Exercise prompt:
Down to the final character, output the records below as they stand.

[Records excerpted from a collection]
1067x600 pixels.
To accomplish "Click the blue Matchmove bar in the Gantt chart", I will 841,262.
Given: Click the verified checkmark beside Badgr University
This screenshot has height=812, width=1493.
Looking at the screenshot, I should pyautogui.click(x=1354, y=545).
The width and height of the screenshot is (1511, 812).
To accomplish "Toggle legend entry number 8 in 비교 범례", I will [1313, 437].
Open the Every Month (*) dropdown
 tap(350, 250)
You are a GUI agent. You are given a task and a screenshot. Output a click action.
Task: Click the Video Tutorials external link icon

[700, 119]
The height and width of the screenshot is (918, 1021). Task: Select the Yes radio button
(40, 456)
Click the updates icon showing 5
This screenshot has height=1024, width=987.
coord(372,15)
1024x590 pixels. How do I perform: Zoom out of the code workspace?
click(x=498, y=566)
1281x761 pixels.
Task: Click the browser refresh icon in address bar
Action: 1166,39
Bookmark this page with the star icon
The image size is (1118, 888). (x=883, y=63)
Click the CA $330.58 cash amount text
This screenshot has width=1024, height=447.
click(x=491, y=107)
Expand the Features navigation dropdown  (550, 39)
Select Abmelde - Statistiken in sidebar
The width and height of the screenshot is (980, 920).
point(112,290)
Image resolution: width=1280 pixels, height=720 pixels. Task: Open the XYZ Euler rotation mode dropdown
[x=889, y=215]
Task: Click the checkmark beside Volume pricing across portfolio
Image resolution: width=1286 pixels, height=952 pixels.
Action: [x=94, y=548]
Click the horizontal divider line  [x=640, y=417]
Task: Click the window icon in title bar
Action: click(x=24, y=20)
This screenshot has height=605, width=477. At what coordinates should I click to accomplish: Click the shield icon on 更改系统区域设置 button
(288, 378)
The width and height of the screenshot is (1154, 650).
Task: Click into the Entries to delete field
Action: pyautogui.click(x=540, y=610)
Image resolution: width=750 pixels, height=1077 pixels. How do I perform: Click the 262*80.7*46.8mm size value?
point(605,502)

Exercise response:
1067x600 pixels.
To accomplish "Click the blue Matchmove bar in the Gantt chart", I will 841,262.
Given: Click the verified checkmark beside Badgr University
This screenshot has height=812, width=1493.
Looking at the screenshot, I should pyautogui.click(x=1354, y=545).
The width and height of the screenshot is (1511, 812).
To accomplish "Toggle legend entry number 8 in 비교 범례", I will [1313, 437].
Open the Every Month (*) dropdown
 tap(350, 250)
You are a GUI agent. You are given a task and a screenshot. Output a click action.
Task: Click the Video Tutorials external link icon

[700, 119]
The height and width of the screenshot is (918, 1021). Task: Select the Yes radio button
(40, 456)
Click the updates icon showing 5
This screenshot has height=1024, width=987.
coord(372,15)
1024x590 pixels. How do I perform: Zoom out of the code workspace?
click(x=498, y=566)
1281x761 pixels.
Task: Click the browser refresh icon in address bar
Action: 1166,39
Bookmark this page with the star icon
The image size is (1118, 888). (x=883, y=63)
Click the CA $330.58 cash amount text
This screenshot has width=1024, height=447.
click(x=491, y=107)
Expand the Features navigation dropdown  (550, 39)
Select Abmelde - Statistiken in sidebar
The width and height of the screenshot is (980, 920).
point(112,290)
Image resolution: width=1280 pixels, height=720 pixels. Task: Open the XYZ Euler rotation mode dropdown
[x=889, y=215]
Task: Click the checkmark beside Volume pricing across portfolio
Image resolution: width=1286 pixels, height=952 pixels.
Action: [x=94, y=548]
Click the horizontal divider line  [x=640, y=417]
Task: Click the window icon in title bar
Action: click(x=24, y=20)
This screenshot has height=605, width=477. At what coordinates should I click to accomplish: Click the shield icon on 更改系统区域设置 button
(288, 378)
The width and height of the screenshot is (1154, 650).
Task: Click into the Entries to delete field
Action: pyautogui.click(x=540, y=610)
Image resolution: width=750 pixels, height=1077 pixels. How do I perform: Click the 262*80.7*46.8mm size value?
point(605,502)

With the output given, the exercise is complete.